Prediction Aided by Surrogate Training

We study a class of prediction problems in which relatively few observations have associated responses, but all observations include both standard covariates as well as additional "helper" covariates. While the end goal is to make high-quality predictions using only the standard covariates, helper covariates can be exploited during training to improve prediction. Helper covariates arise in many applications, including forecasting in time series; incorporation of biased or mis-calibrated predictions from foundation models; and sharing information in transfer learning. We propose "prediction aided by surrogate training" ($\texttt{PAST}$), a class of methods that exploit labeled data to construct a response estimator based on both the standard and helper covariates; and then use the full dataset with pseudo-responses to train a predictor based only on standard covariates. We establish guarantees on the prediction error of this procedure, with the response estimator allowed to be constructed in an arbitrary way, and the final predictor fit by empirical risk minimization over an arbitrary function class. These upper bounds involve the risk associated with the oracle data set (all responses available), plus an overhead that measures the accuracy of the pseudo-responses. This theory characterizes both regimes in which $\texttt{PAST}$ accuracy is comparable to the oracle accuracy, as well as more challenging regimes where it behaves poorly. We demonstrate its empirical performance across a range of applications, including forecasting of societal ills over time with future covariates as helpers; prediction of cardiovascular risk after heart attacks with prescription data as helpers; and diagnosing pneumonia from chest X-rays using machine-generated predictions as helpers.
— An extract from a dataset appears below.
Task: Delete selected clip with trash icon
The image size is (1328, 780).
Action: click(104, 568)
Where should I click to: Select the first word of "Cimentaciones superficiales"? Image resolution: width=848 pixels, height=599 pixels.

翻译：我们研究一类预测问题，其中仅有少量观测数据具有对应的响应变量，但所有观测数据均包含标准协变量以及额外的"辅助"协变量。虽然最终目标仅使用标准协变量进行高质量预测，但辅助协变量可在训练阶段被利用以提升预测性能。辅助协变量广泛存在于诸多应用场景，包括时间序列预测、融合基础模型产生的有偏或未校准预测、以及迁移学习中的信息共享。我们提出"基于代理训练辅助的预测"（$\texttt{PAST}$）方法体系，该方法利用标注数据构建基于标准协变量与辅助协变量的响应估计器，继而使用包含伪响应的完整数据集训练仅基于标准协变量的预测器。我们建立了该过程的预测误差保证，允许响应估计器以任意方式构建，最终预测器通过经验风险最小化在任意函数类上拟合。这些上界包含理想数据集（所有响应可用）对应的风险，以及衡量伪响应准确性的附加项。该理论既刻画了$\texttt{PAST}$精度与理想精度相当的机制，也揭示了其表现欠佳的更具挑战性的机制。我们通过系列应用验证其经验性能，包括：以未来协变量为辅助的时间维度社会问题预测、以处方数据为辅助的心脏病发作后心血管风险预测、以及以机器生成预测为辅助的胸部X光肺炎诊断。